2025.04.05(土)/猫が足りない

 猫が足りない。


 とにかく猫が足りない。


 オキシトシン不足もはなはだだしい。


 以前から私と交流してくれている方はご存知かも知れないが、私は猫が好きだ。現在は一人暮らしをしている上に、住んでいる賃貸はペット不可なので飼えないし、猫のために割けるお金も無いので飼えないのが残念だ。


 実家には二匹の猫がいて、一匹はサバトラのオス、一匹は茶トラのメスである。


 そもそも、私はいつから猫が好きなのか。不思議なことに、自分でもハッキリしない。小学校に上がる頃には、通学路にいる野良猫を構いたくて追いかけていた記憶があるので、たぶん生粋の猫好きなのだと思う。なんなら本能レベルかも知れない。


 人間の代表的なペットである犬と並んで、猫にもたくさんの品種がある。私は、もしも自分が飼うなら短毛種の猫を飼いたい。単純に短毛種が好きだから、というのもあるけれど、長毛種には高温多湿の日本での生活は辛そうだから、というのもある。でも長毛種のホワホワした毛並みも魅力的だ。


 猫の良いところはどこか、と聞かれたら、私はまっ先に「顔」と答える。


 そう、顔。
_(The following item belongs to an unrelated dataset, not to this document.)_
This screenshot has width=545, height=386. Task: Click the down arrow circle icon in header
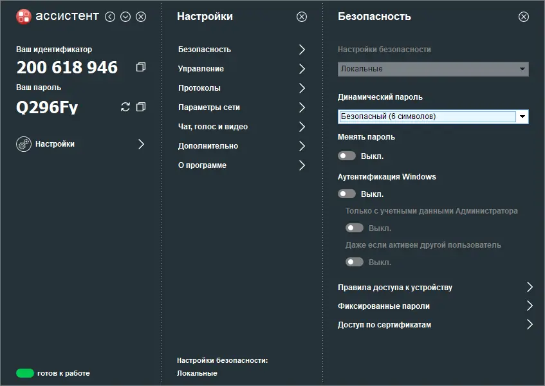125,17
顔だ。あまりにも可愛すぎる。小作りな顔立ち、三角の耳、ぴょんぴょんと生えたヒゲ、キラキラした大きな目。口の中には、肉食獣顔負けの尖った歯。そんな顔なのに、鳴き声は「にゃー」である。あまりにも可愛い。


 猫はとても表情豊かだと思う。ついさっきまで乙女のような顔をしていたと思ったら、次に見た時はオッサンみたいな顔になっていたりする。肉体と同じように、表情も流体なのかも知れない。


 尻尾の長さにも、実はいろいろ呼び方があるらしいというのを最近知った。友達にそれを言ったら「猫好きなのに知らなかったの?」と驚かれたけど、短くても長くてもどっちにせよ猫は尻尾まで可愛いのだ。


 こんな風に可愛がっていても、実家で一緒に暮らしていた猫は意外と冷めていた。冷めていた、というか、マイペース。気が向かない時は徹底して人間に見向きもしない。自分から寄ってきて、ひとしきり満足したら、「あんがと、じゃ」とばかりにお気に入りのエリアに戻っていく。


 逆に、構い足りないと「なに撫でるのやめてるんだ!」と不満そうに睨む。色々な猫飼いさんの話を聞いていると、中には鳴いて催促してくる猫や、体をとても動かしてアピールしてくる猫もいるらしい。


 その猫たちと比較すると、私の実家の猫たちは『察してちゃん』タイプだったわけだ。


 実家の猫の思い出を書いてきたが、一言でまとめると、実家の猫に会いたくてたまらないのである。二匹とも、人間は自分たちを撫でまわす存在だと信じて疑わないので、床に座るとすぐに膝に乗ってくる。あの重みと体温はたまらない。


 なお、長々と猫の話を書いてきたけど、そんな藤野家が最初に飼ったペットは、実は犬だった。そして、実は猫二匹に加えて、去年から犬を再び飼い始めている。


 とはいえ意外と長くなってしまったので、藤野家の犬の話は、また気が向いた時にでも。